He’s one of the most basically-right-about-everything-except-for-one-or-two-crucial-details people I know of.
I’ll talk about him and Holden Karnofsky here, since adding these two examples to the 4000ish word thing wouldn’t have added anything to the general point I was trying to make.
Trigger warning: fairly crass descriptions of transhumanist concepts
Robin Hanson believes the world is going to be taken over by digital emulations of human brains, and that these will be the driving economic force for a sufficiently long time to be described as an “age”, before some poorly specified subsequent transition happens.
He believes this with some qualifications, but presumably he believes it with enough probability for it to be worth writing a whole book about.
So far so good. Ems at least have some vague sense of plausibility about them, for those of us who believe the brain works basically like a weird computer anyway. His argument is that emulations can be brought about by taking a recently dead person’s brain out of their skull and then throwing a lot of technological grunt at it. This grunt includes the ability to slice things real thin without them going all floppy and crinkly, and subsequently imaging them at a lot of resolution and making enough sense of what you’re seeing for fully functioning and correctly connected neurons to appear on your computer screen. Also a lot of understanding of how the neurons themselves work, which I guess you can get by taking some out of a mouse and putting them in a dish and poking them to see what they do.
Regular artificial intelligence on the other hand requires some unknown number of insights as to what the brain is actually trying to do. Hanson’s argument is that this means ems will probably happen first.
I’m not sure I really buy that. I can’t see anyone sensible putting the relative probability of ems vs. AI at much higher than say 65%/35%, given how little we know about either and that AI is already driving cars and playing go while ems aren’t even at the nematode level. But whatever Robin thinks the probabilities are, even if they’re quite close to 50/50 I can’t really expect him to write another book saying “ok what if I’m wrong and AI comes first?” since ems are what he likes researching and there are other people writing about AI.
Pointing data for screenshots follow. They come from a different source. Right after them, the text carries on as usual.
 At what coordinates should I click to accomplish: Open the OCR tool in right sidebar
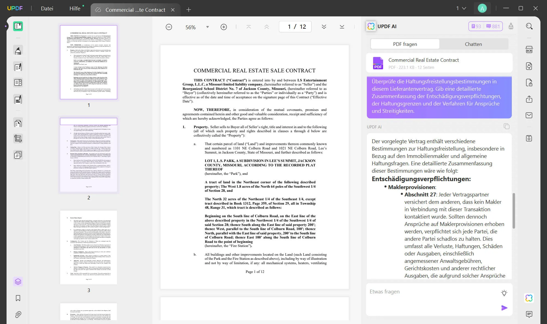click(529, 50)
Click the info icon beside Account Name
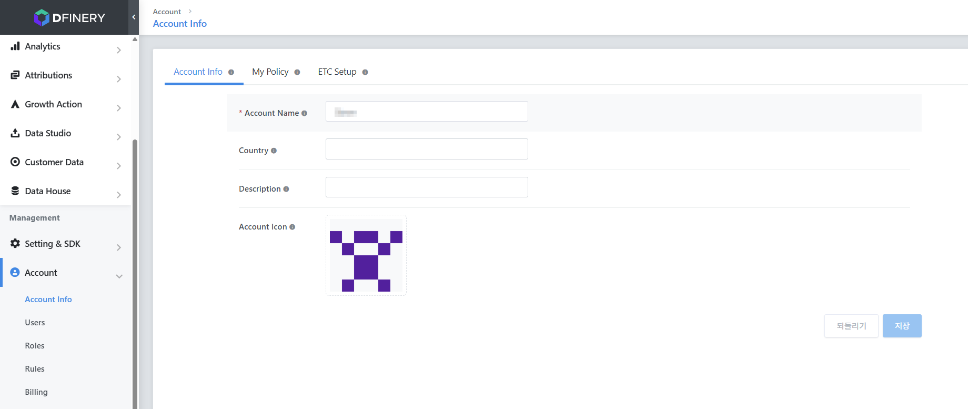Screen dimensions: 968x409 pos(304,113)
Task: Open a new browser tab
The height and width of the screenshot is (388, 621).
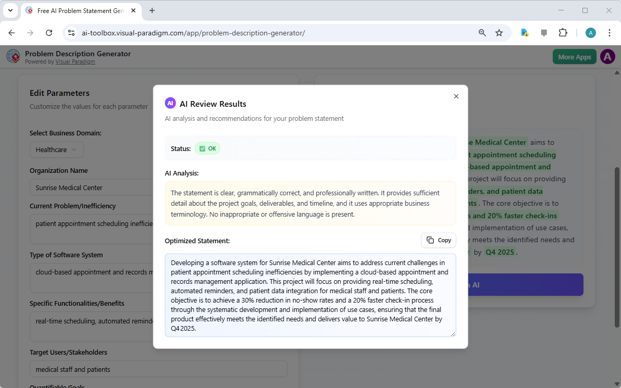Action: (x=152, y=10)
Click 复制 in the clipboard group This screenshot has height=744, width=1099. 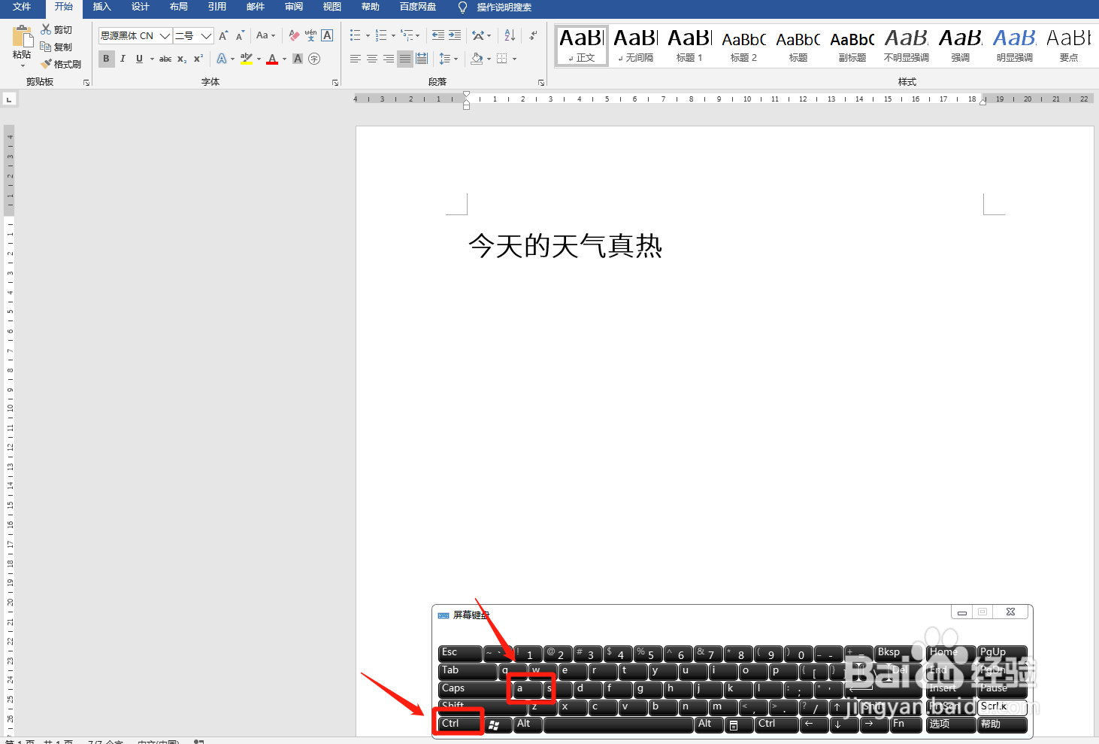tap(62, 47)
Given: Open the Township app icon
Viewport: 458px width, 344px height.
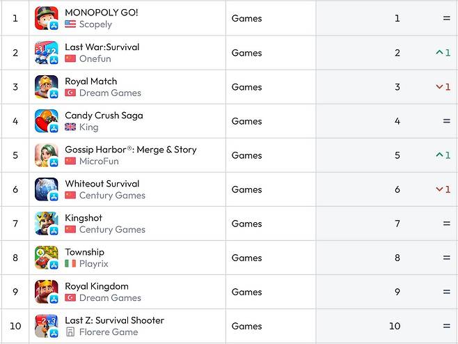Looking at the screenshot, I should (46, 258).
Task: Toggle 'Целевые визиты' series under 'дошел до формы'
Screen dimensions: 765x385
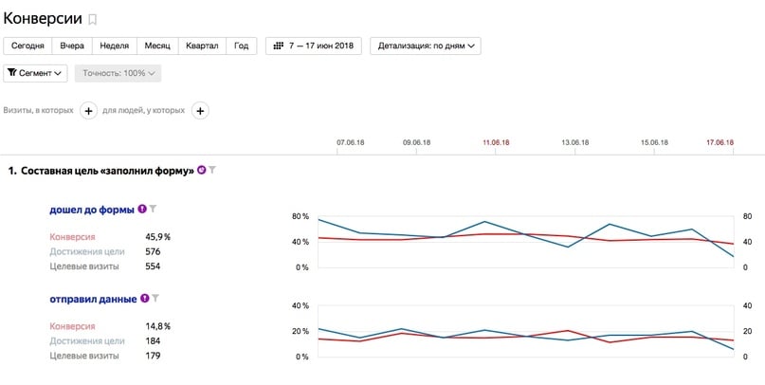Action: click(x=83, y=266)
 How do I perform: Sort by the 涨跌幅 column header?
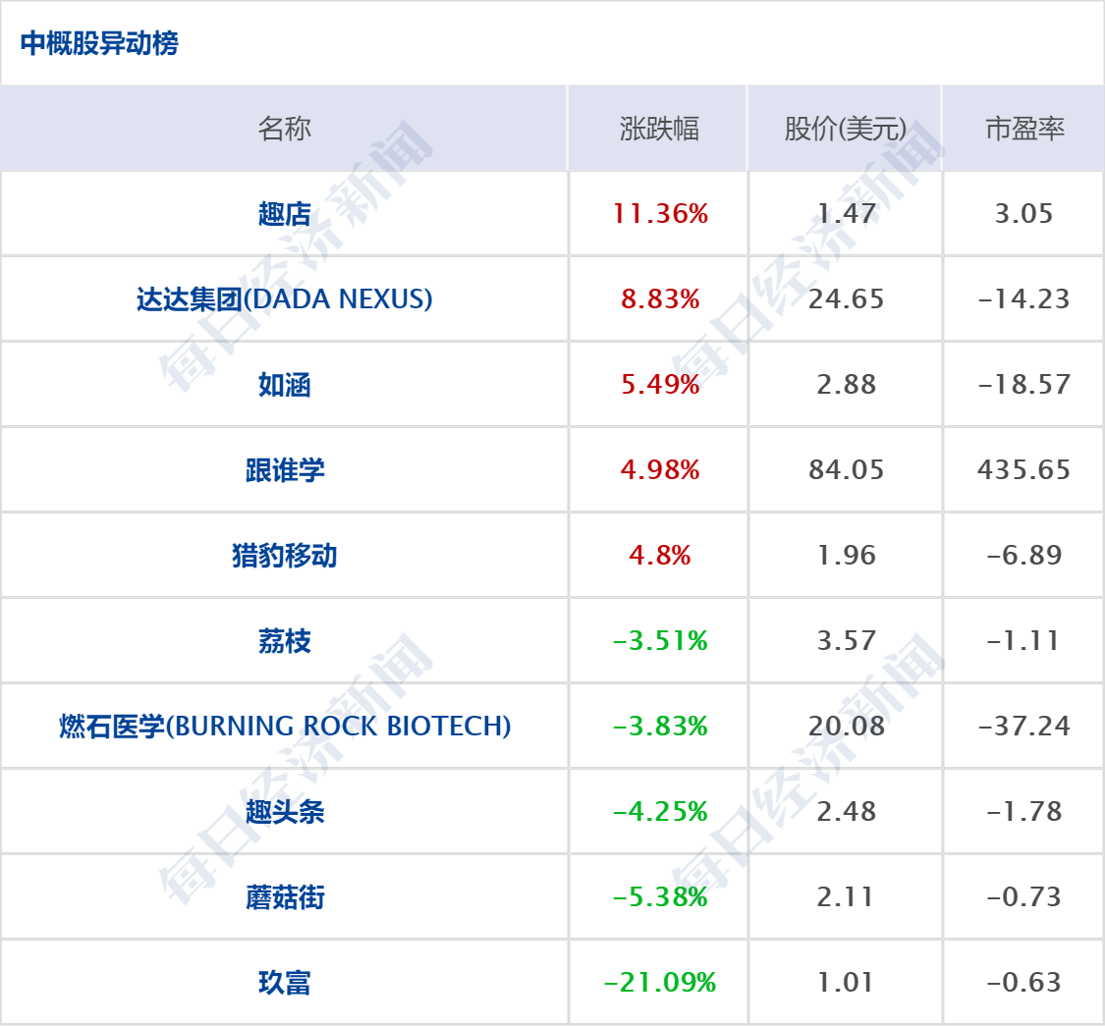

The first problem I have with em world, though, is that most of us won’t get to enjoy it. It’s a world populated by valedictorians, by people with the exceptional skillsets necessary to be worth making lots of copies of. It’s possible that there’s a sense in which people of at least my level of ability are the best in the world at some very, very specialized thing and hence our own clan could survive it that particular economic niche. Or maybe not. Even if it is though, you’d have to give up the lifestyle of being an actual meaty humanoid to make it in this world.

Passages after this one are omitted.